== PROBLEM TO SOLVE ==
Set down each line of the records once more, precisely, and omit the pictures.

Collected data entries:
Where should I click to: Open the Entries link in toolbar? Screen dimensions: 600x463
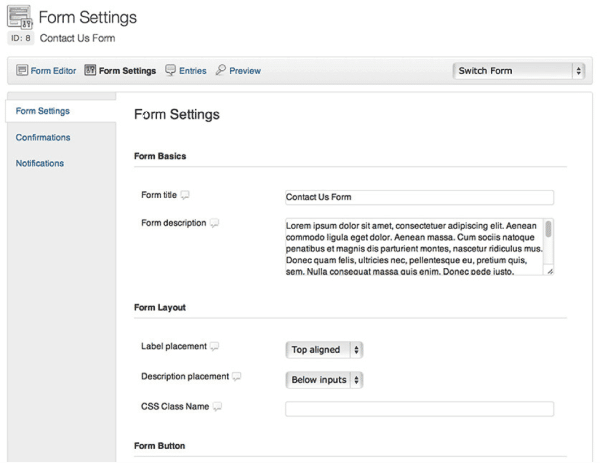click(193, 71)
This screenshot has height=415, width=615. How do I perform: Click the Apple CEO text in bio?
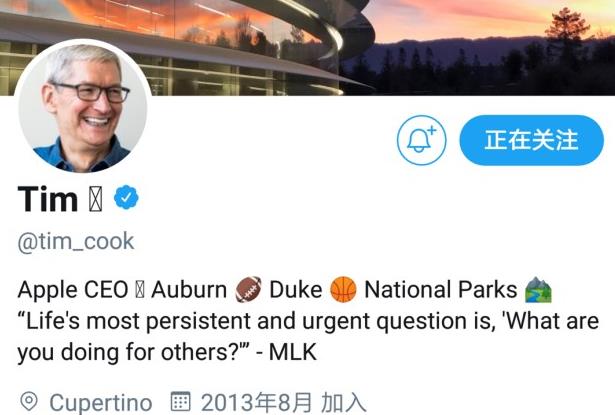coord(73,290)
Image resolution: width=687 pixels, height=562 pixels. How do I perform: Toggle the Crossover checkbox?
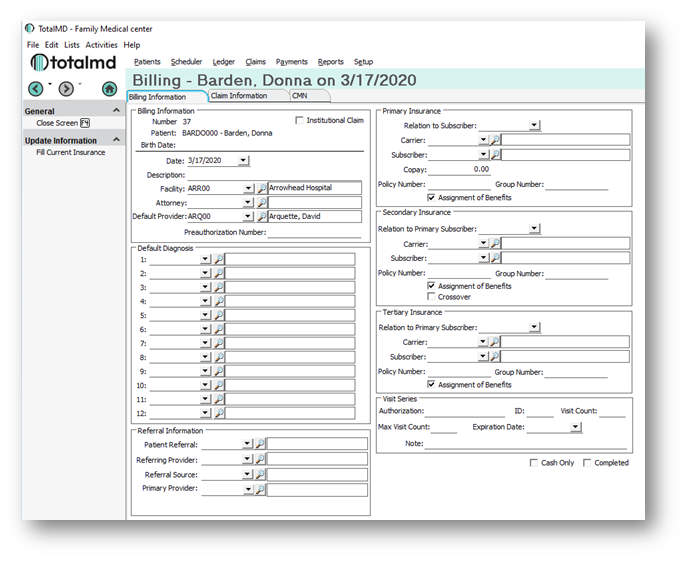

== COMPLETED TASK ==
Where should I click to: Open the Entries link in toolbar? Screen dimensions: 600x463
click(193, 71)
This screenshot has height=415, width=615. How do I perform: Click the Apple CEO text in bio?
coord(73,290)
Image resolution: width=687 pixels, height=562 pixels. How do I perform: Toggle the Crossover checkbox?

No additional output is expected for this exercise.